La science politique m’apprend que Mme Vallaud-Belkacem se déclare, le lundi, ouverte aux négociations avec la plupart des professeurs et la moitié au moins des députés dressés contre sa loi de simplification, d’abaissement et d’anesthésie des collèges du pays ; que, le mardi matin, elle a fait publier le décret-loi au Journal officiel, ses patrons en politique l’ayant décidé pour elle. Voilà une affaire rondement menée. Cela a nom mensonge, traîtrise, marche vers un autocratisme digne du meilleur des soviétismes, premiers pas vers la tyrannie douce – celle qui, en Espagne, fut un temps appeléedictablanda… la dictamolle –, préfigurant l’authentique dictature, celle qui pour parvenir à ses fins s’autorise tous les moyens.
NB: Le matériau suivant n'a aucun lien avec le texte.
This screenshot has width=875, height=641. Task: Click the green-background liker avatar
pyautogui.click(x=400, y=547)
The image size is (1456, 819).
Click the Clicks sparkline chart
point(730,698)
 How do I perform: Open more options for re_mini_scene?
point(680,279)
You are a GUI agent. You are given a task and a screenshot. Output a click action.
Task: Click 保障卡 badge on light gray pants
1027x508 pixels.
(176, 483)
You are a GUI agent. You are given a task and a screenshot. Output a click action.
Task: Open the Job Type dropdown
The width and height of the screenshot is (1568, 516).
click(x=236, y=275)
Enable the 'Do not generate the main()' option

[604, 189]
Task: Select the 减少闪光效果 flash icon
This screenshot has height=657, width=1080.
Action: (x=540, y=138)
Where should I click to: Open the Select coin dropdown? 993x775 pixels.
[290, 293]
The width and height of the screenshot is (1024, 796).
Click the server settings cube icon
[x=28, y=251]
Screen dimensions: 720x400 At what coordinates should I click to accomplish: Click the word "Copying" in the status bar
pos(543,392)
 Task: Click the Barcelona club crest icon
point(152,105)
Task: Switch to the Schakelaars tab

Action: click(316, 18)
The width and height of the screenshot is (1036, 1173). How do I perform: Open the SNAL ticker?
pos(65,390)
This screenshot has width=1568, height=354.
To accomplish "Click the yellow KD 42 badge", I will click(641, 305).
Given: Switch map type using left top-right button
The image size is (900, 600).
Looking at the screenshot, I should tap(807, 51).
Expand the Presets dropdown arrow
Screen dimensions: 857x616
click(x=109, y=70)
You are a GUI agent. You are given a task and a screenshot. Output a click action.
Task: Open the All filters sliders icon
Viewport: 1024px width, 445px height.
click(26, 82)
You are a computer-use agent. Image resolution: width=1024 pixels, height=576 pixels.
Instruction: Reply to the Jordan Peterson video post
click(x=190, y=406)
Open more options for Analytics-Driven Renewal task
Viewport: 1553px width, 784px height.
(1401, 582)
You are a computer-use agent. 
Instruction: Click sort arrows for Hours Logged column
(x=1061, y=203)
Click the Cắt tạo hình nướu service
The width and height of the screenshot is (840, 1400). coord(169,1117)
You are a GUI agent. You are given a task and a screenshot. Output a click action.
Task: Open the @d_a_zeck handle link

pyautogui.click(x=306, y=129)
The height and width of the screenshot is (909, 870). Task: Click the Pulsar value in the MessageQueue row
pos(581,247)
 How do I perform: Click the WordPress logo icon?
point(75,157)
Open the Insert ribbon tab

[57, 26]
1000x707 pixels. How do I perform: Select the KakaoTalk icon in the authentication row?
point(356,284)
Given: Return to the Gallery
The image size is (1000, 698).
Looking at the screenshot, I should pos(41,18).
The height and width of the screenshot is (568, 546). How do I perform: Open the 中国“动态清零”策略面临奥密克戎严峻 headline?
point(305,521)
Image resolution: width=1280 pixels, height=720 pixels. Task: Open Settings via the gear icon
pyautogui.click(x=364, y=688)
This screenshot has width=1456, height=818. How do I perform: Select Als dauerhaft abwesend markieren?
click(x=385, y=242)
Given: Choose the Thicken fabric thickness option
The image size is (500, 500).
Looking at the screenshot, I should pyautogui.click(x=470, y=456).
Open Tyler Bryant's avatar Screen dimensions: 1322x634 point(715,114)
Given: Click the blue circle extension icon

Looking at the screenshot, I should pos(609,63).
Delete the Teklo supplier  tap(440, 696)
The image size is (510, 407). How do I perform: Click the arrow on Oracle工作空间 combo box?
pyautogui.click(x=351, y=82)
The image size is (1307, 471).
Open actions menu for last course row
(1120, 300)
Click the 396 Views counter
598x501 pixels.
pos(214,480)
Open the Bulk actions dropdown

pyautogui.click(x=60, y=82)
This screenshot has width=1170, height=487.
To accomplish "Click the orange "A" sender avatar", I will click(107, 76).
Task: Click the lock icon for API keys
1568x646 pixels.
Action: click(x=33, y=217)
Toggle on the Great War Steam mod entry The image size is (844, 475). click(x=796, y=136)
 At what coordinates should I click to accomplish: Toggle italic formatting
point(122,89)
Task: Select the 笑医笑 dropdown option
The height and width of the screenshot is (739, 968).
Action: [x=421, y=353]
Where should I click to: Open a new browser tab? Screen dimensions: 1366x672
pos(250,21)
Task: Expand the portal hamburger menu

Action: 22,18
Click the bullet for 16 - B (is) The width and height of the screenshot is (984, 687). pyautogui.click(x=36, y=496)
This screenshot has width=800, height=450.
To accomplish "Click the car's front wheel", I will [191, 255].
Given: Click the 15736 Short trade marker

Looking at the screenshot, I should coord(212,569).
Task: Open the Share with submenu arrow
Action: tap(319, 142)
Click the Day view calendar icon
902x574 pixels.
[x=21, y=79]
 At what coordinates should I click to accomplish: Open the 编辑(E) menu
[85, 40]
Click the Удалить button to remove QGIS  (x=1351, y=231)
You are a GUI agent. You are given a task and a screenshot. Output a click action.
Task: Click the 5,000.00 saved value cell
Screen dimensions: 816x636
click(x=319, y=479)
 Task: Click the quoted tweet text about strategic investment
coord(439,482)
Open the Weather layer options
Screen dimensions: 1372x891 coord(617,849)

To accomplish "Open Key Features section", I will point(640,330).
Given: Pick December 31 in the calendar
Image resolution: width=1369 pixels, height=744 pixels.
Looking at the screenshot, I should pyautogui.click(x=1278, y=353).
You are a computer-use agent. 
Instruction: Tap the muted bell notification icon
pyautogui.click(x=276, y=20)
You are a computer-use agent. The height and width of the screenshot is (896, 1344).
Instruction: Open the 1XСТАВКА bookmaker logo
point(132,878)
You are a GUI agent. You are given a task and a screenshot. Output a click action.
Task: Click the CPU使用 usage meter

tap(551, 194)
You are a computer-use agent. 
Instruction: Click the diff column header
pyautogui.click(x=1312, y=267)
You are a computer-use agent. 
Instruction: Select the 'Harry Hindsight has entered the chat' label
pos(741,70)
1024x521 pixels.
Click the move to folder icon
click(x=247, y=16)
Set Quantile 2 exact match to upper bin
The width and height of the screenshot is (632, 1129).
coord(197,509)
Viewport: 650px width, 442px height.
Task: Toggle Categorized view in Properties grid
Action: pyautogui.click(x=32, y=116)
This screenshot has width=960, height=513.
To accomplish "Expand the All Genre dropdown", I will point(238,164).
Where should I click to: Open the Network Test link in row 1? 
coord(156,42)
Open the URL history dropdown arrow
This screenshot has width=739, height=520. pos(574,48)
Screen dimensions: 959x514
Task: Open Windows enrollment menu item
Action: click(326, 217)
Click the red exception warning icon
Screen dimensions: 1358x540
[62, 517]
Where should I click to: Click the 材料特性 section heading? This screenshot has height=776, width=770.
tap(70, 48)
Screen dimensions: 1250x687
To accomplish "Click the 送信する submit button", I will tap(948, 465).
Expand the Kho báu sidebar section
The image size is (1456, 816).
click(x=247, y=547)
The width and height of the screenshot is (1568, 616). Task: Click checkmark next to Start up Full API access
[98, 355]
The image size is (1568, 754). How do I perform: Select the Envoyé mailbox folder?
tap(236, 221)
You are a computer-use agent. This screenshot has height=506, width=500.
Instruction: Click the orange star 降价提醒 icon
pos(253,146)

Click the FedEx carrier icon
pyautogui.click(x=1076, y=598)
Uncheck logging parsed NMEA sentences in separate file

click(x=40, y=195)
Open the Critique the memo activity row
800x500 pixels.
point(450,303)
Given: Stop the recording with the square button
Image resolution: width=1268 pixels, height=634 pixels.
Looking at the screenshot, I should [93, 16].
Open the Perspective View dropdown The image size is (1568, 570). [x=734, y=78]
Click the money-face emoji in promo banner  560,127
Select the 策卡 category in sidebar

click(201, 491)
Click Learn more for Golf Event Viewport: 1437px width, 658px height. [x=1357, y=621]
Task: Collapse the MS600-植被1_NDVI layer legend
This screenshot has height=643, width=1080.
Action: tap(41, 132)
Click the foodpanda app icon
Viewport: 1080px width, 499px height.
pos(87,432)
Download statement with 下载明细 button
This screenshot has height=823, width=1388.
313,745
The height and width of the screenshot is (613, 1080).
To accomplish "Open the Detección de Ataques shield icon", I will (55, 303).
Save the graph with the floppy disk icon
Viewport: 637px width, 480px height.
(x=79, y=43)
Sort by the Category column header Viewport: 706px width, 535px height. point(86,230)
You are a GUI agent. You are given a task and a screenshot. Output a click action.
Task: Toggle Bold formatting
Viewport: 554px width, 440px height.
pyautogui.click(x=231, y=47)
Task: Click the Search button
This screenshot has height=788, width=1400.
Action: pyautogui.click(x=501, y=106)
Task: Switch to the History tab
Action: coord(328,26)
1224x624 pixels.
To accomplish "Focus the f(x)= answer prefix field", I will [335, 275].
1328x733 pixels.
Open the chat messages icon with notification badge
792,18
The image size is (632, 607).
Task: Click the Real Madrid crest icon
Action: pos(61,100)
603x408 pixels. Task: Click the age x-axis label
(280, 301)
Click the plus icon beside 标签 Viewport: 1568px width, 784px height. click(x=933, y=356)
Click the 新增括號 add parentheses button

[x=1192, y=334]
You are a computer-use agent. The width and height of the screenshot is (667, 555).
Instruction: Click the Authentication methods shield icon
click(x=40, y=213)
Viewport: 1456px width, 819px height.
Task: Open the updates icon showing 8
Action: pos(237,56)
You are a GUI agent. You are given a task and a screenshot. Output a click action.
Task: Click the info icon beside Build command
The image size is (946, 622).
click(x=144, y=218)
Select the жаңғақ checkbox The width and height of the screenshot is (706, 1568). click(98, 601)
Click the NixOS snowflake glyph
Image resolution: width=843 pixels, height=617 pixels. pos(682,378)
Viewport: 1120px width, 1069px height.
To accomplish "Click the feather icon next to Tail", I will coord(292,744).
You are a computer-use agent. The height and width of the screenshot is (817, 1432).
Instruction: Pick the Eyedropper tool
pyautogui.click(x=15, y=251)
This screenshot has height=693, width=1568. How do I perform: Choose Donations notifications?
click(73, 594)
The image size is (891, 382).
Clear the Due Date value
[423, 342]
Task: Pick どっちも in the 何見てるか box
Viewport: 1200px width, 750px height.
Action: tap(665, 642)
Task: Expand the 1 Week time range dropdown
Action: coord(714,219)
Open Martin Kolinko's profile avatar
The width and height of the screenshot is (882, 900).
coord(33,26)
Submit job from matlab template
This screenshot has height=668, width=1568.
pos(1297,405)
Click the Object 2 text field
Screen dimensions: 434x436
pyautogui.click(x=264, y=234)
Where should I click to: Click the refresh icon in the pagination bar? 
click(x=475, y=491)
Après le « Moi président, la transparence sera partout dans la chose publique ! » nous arrive le « Moi président, un voile obscur sera jeté sur l’action publique ! » Et dire que nous en avons encore pour deux ans d’attente ! Et que la relève nous promet d’être pire encore.
# Curiosité malsaine
Tenté, ce soir, d’écouter le débat entre Mme Vallaud-Belkacem (PS) et M. Bruno Le Maire (UMP) au sujet de la réforme du collège. Inaudible ! On ne se laisse pas parler, on ne s’écoute ni ne s’entend, on s’interrompt, brouille la parole de l’opposant. Le modérateur-présentateur, M. Elkabbach, est incapable de mettre un ordre de succession de parole entre les interlocuteurs. On ne débat pas du fond éminemment pédagogique de la question, on se lance à la figure les slogans, les avis partisans. On fait de l’idéologie sommaire. C’est sans doute excellent pour la promotion personnelle. Pour l’auditeur, c’est insupportable. Dans la réalité des faits, vis-à-vis des jeunes français, nous frisons la forfaiture. Trois gorgées de whisky m’achèveront.
Le 21/V/2015
# À Stains, Aïcha, une petite musulmane de 15 ans, insultée sur les « réseaux sociaux » pour s’être quelque peu libérée des interdits et préjugés musulmans en vigueur autour d’elle, s’est jetée du quatrième étage de son immeuble. Elle est morte. Les propos du maire musulman de la commune –Tout se dit et son contraire, il faut être prudent – et ceux de Mme Buffet (communiste), à l’occasion de ce suicide sont des modèles de dissimulation volontaire des véritables scandales et problèmes, de la langue de bois édulcorante, coranique et politique.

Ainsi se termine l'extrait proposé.